Sorcerer's Son (novel)
- First edition cover, March 1979
- Author: Phyllis Eisenstein
- Language: English
- Series: Book of Elementals
- Genre: Fantasy novel
- Publisher: Del Rey Books
- Publication date: March 1979
- Publication place: United States
- Media type: Print (Paperback)
- Pages: 380 (paperback)
- ISBN: 0-451-15683-8 (paperback)
- OCLC: 19413682
- Followed by: The Crystal Palace

= Sorcerer's Son =

1979 novel by Phyllis Eisenstein

Sorcerer's Son is the first novel in "The Book of Elementals" series by Phyllis Eisenstein, first published as a mass-market paperback in 1979 by Del Rey Books..

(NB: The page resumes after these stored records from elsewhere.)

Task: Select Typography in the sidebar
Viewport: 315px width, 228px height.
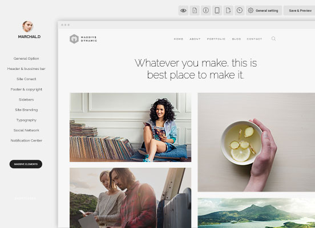Action: tap(26, 120)
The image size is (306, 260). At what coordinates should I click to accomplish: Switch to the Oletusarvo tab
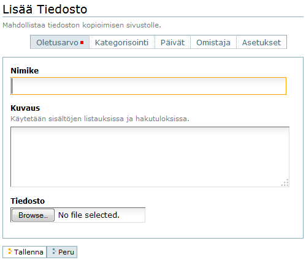(x=60, y=42)
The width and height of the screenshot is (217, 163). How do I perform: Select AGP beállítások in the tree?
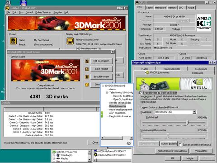pos(117,113)
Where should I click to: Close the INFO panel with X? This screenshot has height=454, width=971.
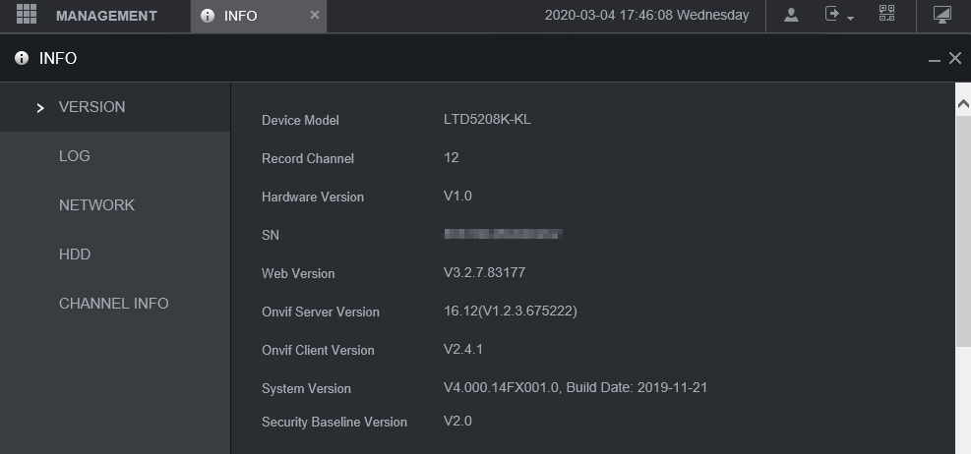tap(955, 59)
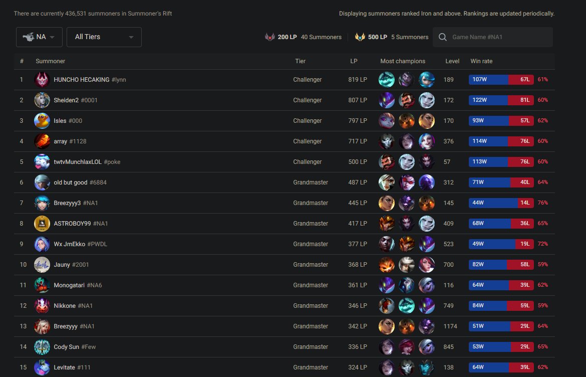The height and width of the screenshot is (377, 586).
Task: Click third champion icon in array's row
Action: pyautogui.click(x=427, y=141)
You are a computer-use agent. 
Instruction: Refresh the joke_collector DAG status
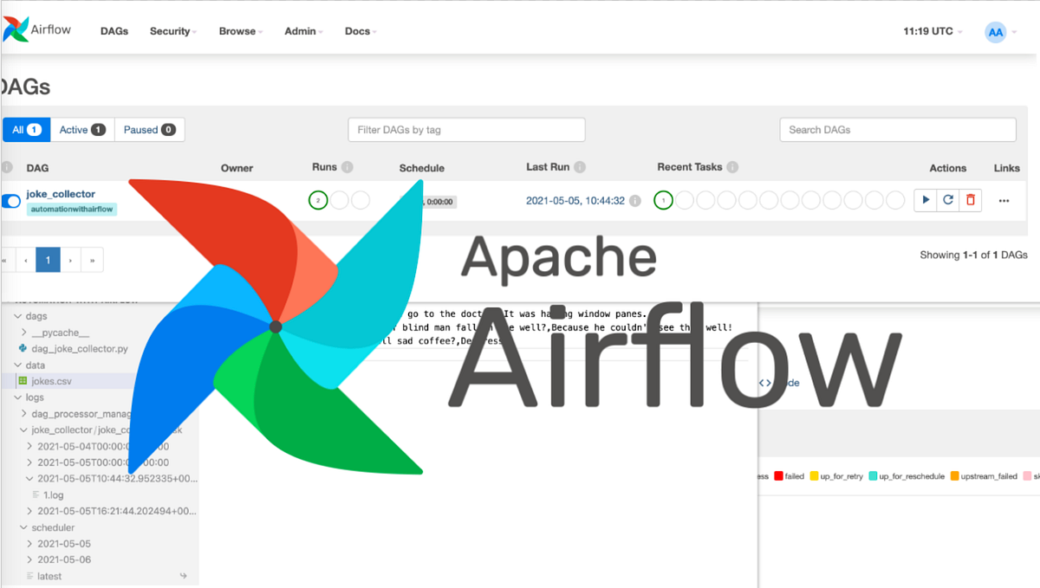tap(947, 200)
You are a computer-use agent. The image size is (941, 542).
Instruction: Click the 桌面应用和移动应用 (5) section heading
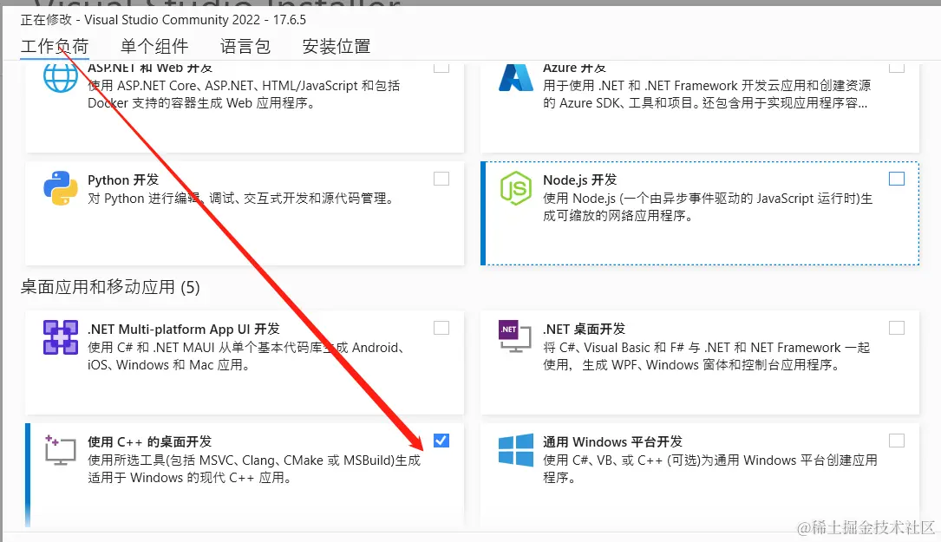[x=110, y=287]
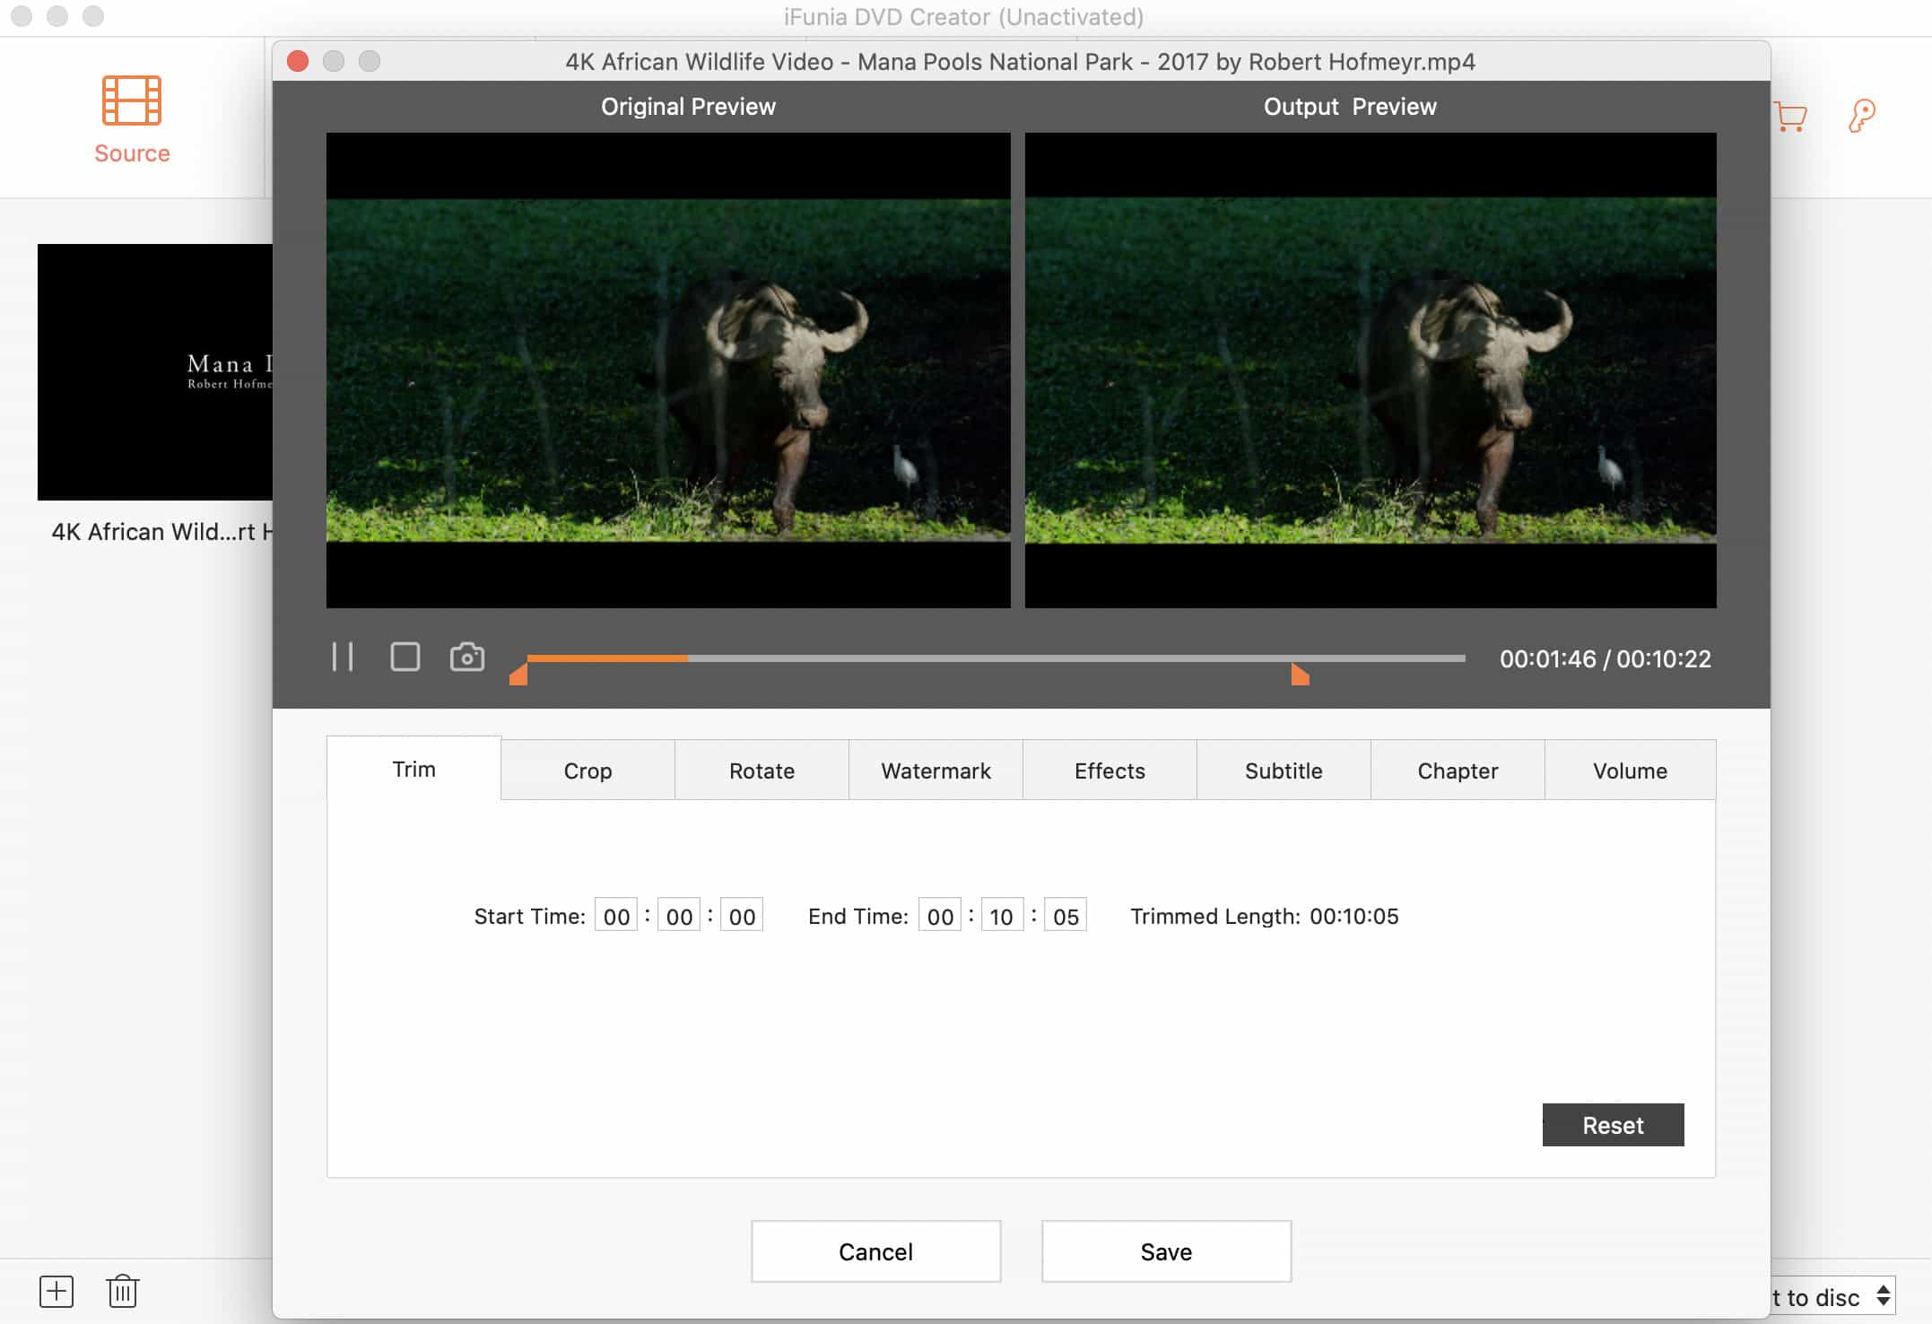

The novel has been reprinted several times since, the last in 2002 in both hardcover and trade paperback, as part of a two-novel omnibus edition from Meisha Merlin Publishing, which includes the second novel, The Crystal Palace. (The final novel in the trilogy, The City in Stone, was completed by Eisenstein; when Meisha Merlin suddenly ceased operations in 2007, it was left orphaned and remains unpublished.)

==Plot==
Spurned by a rejected offer of marriage, the demon sorcerer Smada Rezhyk begins imagining that the sorceress Lady Delivev Ormoru of Castle Spinweb is plotting to bring him down. He sends his most faithful demon servant, Gildrum, to take the form of a handsome knight, who has been injured in battle and comes to Castle Spinweb for refuge with the plan to impregnate Delivev with a child. For this purpose, Rezhyk gives the demon his seed; once Delivev is with child, Rezhyk imagines that he has eleven days to prepare his defenses until Delivev discovers the weakening of her powers and aborts the child. What he does not imagine is that the sorceress will not abort her son, or that his faithful demon servant will fall in love with his mortal enemy. Once the son, Cray Ormoru, reaches maturity, he starts on a journey as a knight to discover what became of his mysterious father.

Cray gains a few clues to the real identity of his father; he eventually realizes that he will be unable to complete his quest as a knight. Consequently, he decides to take up an apprenticeship as a sorcerer instead, following in his mother's footsteps. Rezhyk volunteers to play the role of master to Cray, but secretly seeks to sabotage his magical education. Cray is discouraged, although this turns to anger when Gildrum reveals Rezhyk's falsehood. Gildrum secretly teaches Cray demon summoning. He learns that Rezhyk is his father and abandons his apprenticeship; Rezhyk tires of his duplicity and orders Cray's death.

Gildrum manages to twist his orders from Rezhyk and hides Cray in the demon realms and continues to teach him sorcery. Cray befriends several demons and realizes that he will gain easier success by using demon allies instead of demon slaves. As freed demon slaves cannot be re-enslaved, he offers to free demons permanently in return for their service. With an army of demons he returns to defeat Rezhyk, who is already seeking to destroy Delivev. With Rezhyk finally vanquished, Gildrum is able to reveal his hidden passion for Delivev.